Se é verdade que a disfunção é mais frequente na andropausa (aos 70 anos, cerca de 70% dos homens sofrem algum nível de DE), não é exclusiva dessa faixa etária, pois “cerca de 40% dos casos de disfunção erétil psicogénica ocorrem em homens jovens”.
Insatisfação com o tamanho
E, atestam os médicos ouvidos pelo DN, “aparecem na consulta cada vez mais jovens”. Ansiedade, depressão, curvatura provocada por placa fibrosa, baixa autoestima e stress são as razões frequentes de consulta, bem como insatisfação com o tamanho do pénis. A preocupação com este tema motivará, aliás, mais de 300 milhões de pesquisas na internet por ano.
“Há cada vez mais pedidos para a realização de terapêuticas e cirurgias de aumento, apesar do elevado risco de complicações quando realizadas por profissionais sem a devida experiência”, alerta o andrologista Nuno Tomada.
Já Ivone Mirpuri considera que o fácil acesso à pornografia, que sobreleva as potências reais, em idades cada vez mais jovens, está a contribuir para uma autoimagem negativa dos jovens adultos, com reflexos na performance.

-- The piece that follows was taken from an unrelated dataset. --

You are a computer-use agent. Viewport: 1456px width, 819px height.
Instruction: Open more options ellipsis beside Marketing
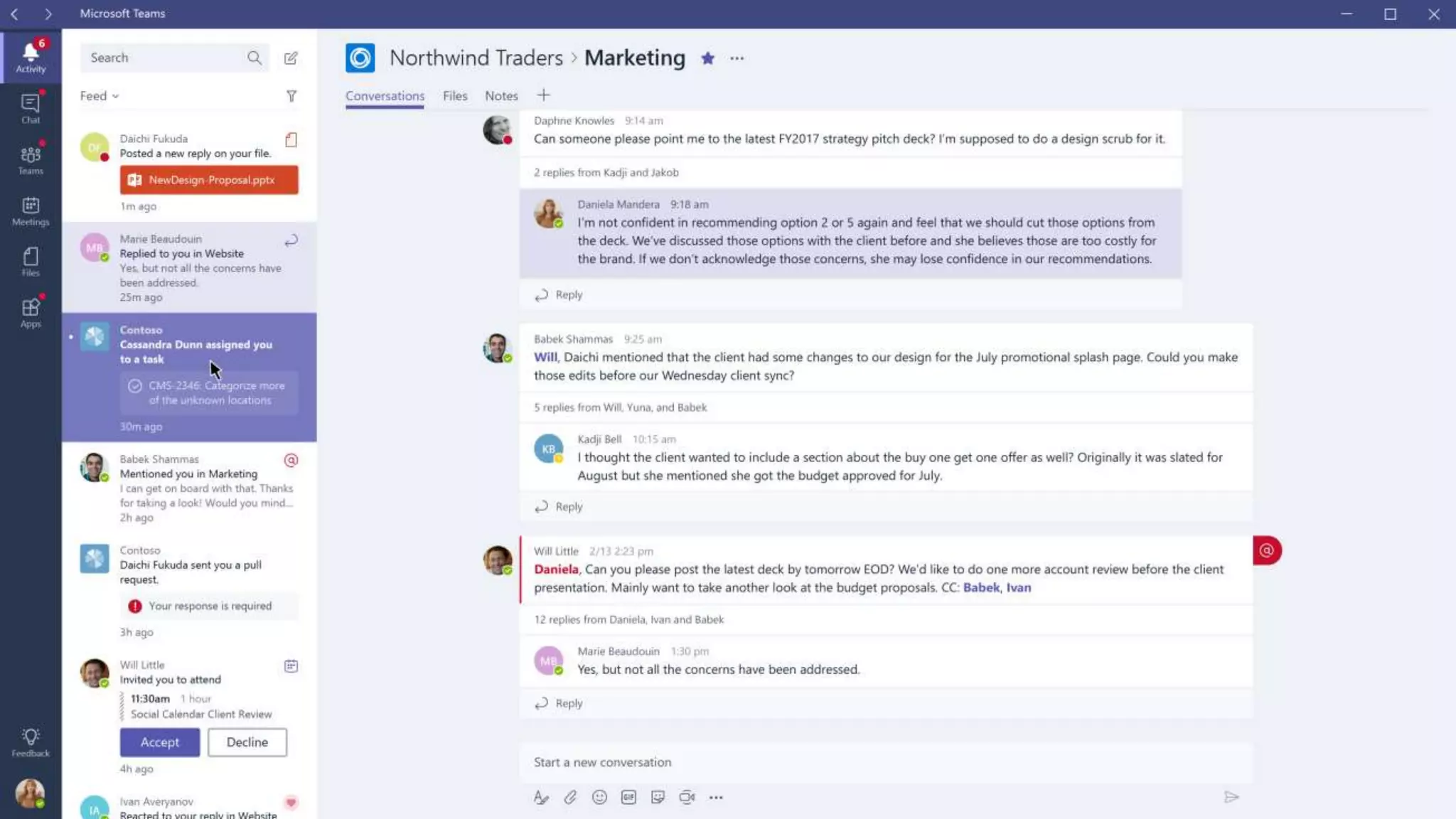coord(737,58)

A obsessão dos homens com o tamanho (mas também das mães de crianças que “questionam frequentemente os médicos sobre o assunto”) motivou já diversos estudos ao longo do tempo, desde o século XIX. Em Portugal, o estudo de referência da morfometria peniana data de 2000 e traça um perfil dos homens portugueses, tendo analisado 498 indivíduos entre os 18 e os 25 anos, 95% brancos, 3,8% negros e 1,2% mestiços. Os dados apurados posteriormente e publicados em 2004 na Revista Internacional de Andrologia revelam que os homens mais altos e magros têm, em média, um pénis maior (10.08 cm em flacidez), ao passo que os mais baixos têm um comprimento menor (9.75 cm), ao contrário do que reza a crença popular. E os gordos ficam no fundo da tabela (8.42 cm).
Ao detalhe, os dados do estudo revelam que a diferença entre um gordo e um magro pode ser de 2,33 centímetros em estiramento. Assim, para quem quer satisfazer a curiosidade, a média dos homens portugueses ronda os 9.86 cm em flacidez, 9.39 cm em perímetro e os 15.14 cm em estiramento.

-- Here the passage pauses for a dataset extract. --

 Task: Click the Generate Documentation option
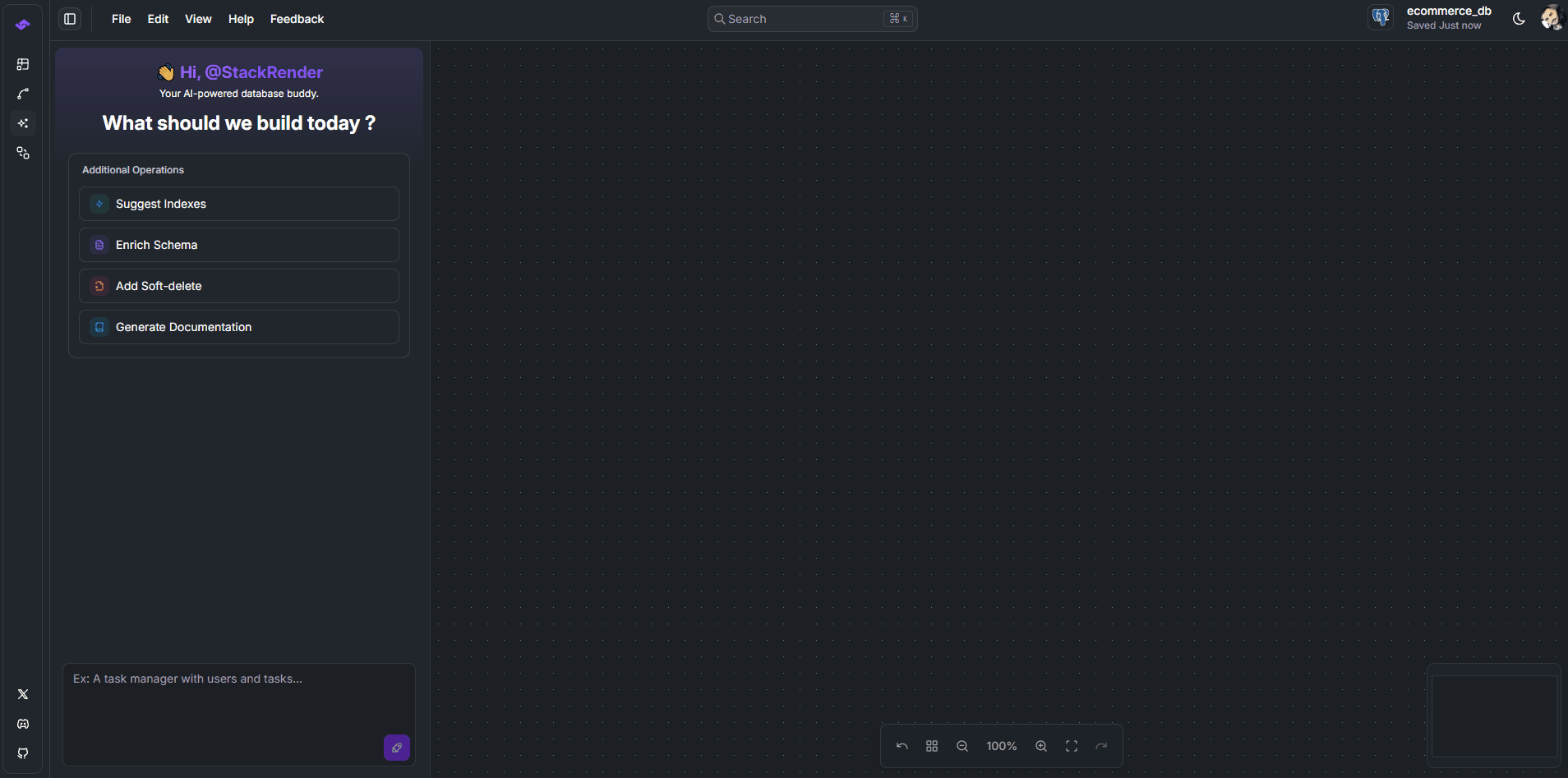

A investigação de Nuno Monteiro Pereira permitiu ainda confirmar o mito sobre os homens negros: sim, é verdade, pontuam mais alto. Há também os chamados micro pénis, que terão uma prevalência da ordem dos 3% na população portuguesa (menos de 10,9 centímetros em estiramento) ou de “mega pénis” (mais de 19,5cm) na amostra estudada, ambos constituindo problemas para os próprios e parceira(o)s. Só cerca de 1% dos homens portugueses se incluem no tamanho XL, enquanto existe uma prevalência de 18,3% do tamanho S (11 a 13 cm em estiramento).
As técnicas cirúrgicas de aumento (faloplastia) estão cada vez mais avançadas, sobretudo desde os anos 90, mas envolvem grande complexidade e nem sempre garantem exatamente os resultados pretendidos, reconhece Nuno Tomada. Pouco conhecido é, por exemplo, o facto de o tamanho exagerado poder constituir também ele uma causa de disfunção erétil.
Do outro lado da equação, os estudos parecem demonstrar que, ao contrário dos homens – “que os querem sempre maiores” -, as mulheres parecem preferir o tamanho médio. Por isso, há quem costume dizer aos seus pacientes que “às vezes, um nariz mais pequeno e torto respira melhor do que um grande e direito”.